◆ **About this exercise**: When you retype the data, keep every word exactly and include none of the pictures.
---- Exercise input
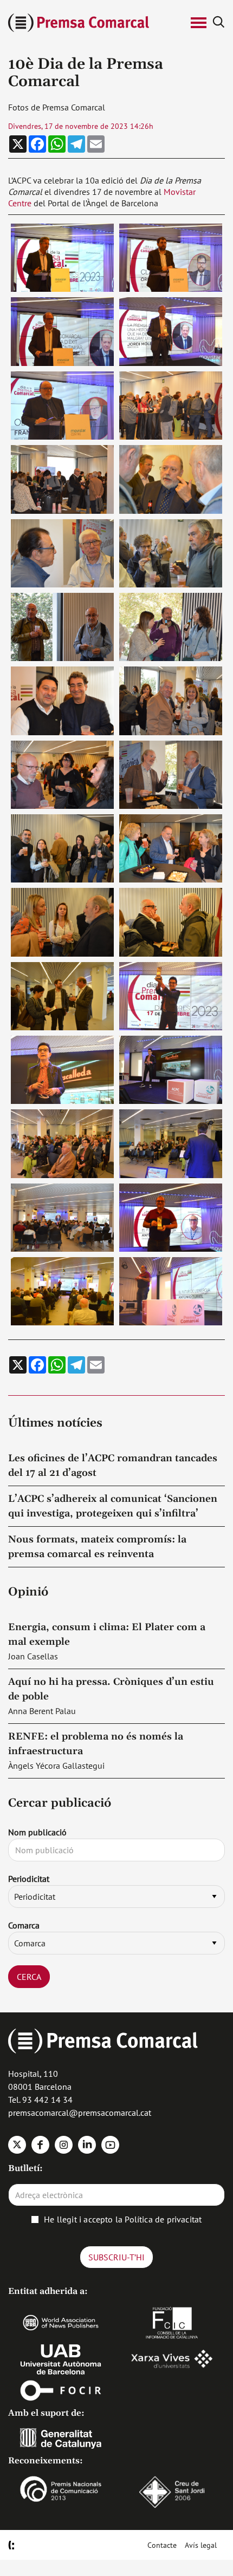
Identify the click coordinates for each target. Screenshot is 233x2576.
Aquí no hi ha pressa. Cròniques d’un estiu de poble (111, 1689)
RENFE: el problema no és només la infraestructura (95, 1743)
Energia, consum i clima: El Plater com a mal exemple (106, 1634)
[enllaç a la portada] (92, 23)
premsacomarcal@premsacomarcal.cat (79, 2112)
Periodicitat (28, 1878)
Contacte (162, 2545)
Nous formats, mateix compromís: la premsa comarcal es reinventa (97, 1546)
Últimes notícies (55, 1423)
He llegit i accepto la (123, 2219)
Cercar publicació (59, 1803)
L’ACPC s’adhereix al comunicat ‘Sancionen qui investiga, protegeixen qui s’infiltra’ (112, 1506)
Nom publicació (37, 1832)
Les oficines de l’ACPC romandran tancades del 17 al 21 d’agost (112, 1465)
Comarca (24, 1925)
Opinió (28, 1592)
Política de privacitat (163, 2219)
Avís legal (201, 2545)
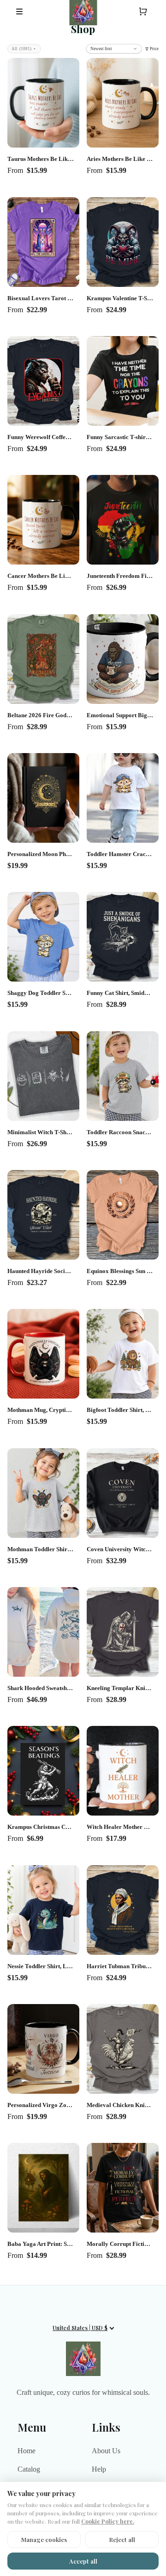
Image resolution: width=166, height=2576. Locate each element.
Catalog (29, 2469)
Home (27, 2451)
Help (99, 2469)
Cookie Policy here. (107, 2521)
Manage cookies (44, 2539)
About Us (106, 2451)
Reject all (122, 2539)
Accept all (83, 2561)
--------
◆ **Written answer**:
Identify the click coordinates for each target. Screenshot is 233x2576.
Aquí no hi ha pressa. Cròniques d’un estiu de poble (111, 1689)
RENFE: el problema no és només la infraestructura (95, 1743)
Energia, consum i clima: El Plater com a mal exemple (106, 1634)
[enllaç a la portada] (92, 23)
premsacomarcal@premsacomarcal.cat (79, 2112)
Periodicitat (28, 1878)
Contacte (162, 2545)
Nous formats, mateix compromís: la premsa comarcal es reinventa (97, 1546)
Últimes notícies (55, 1423)
He llegit i accepto la (123, 2219)
Cercar publicació (59, 1803)
L’ACPC s’adhereix al comunicat ‘Sancionen qui investiga, protegeixen qui s’infiltra’ (112, 1506)
Nom publicació (37, 1832)
Les oficines de l’ACPC romandran tancades del 17 al 21 d’agost (112, 1465)
Comarca (24, 1925)
Opinió (28, 1592)
Política de privacitat (163, 2219)
Avís legal (201, 2545)
Image resolution: width=166, height=2576. Locate each element.
Catalog (29, 2469)
Home (27, 2451)
Help (99, 2469)
Cookie Policy here. (107, 2521)
Manage cookies (44, 2539)
About Us (106, 2451)
Reject all (122, 2539)
Accept all (83, 2561)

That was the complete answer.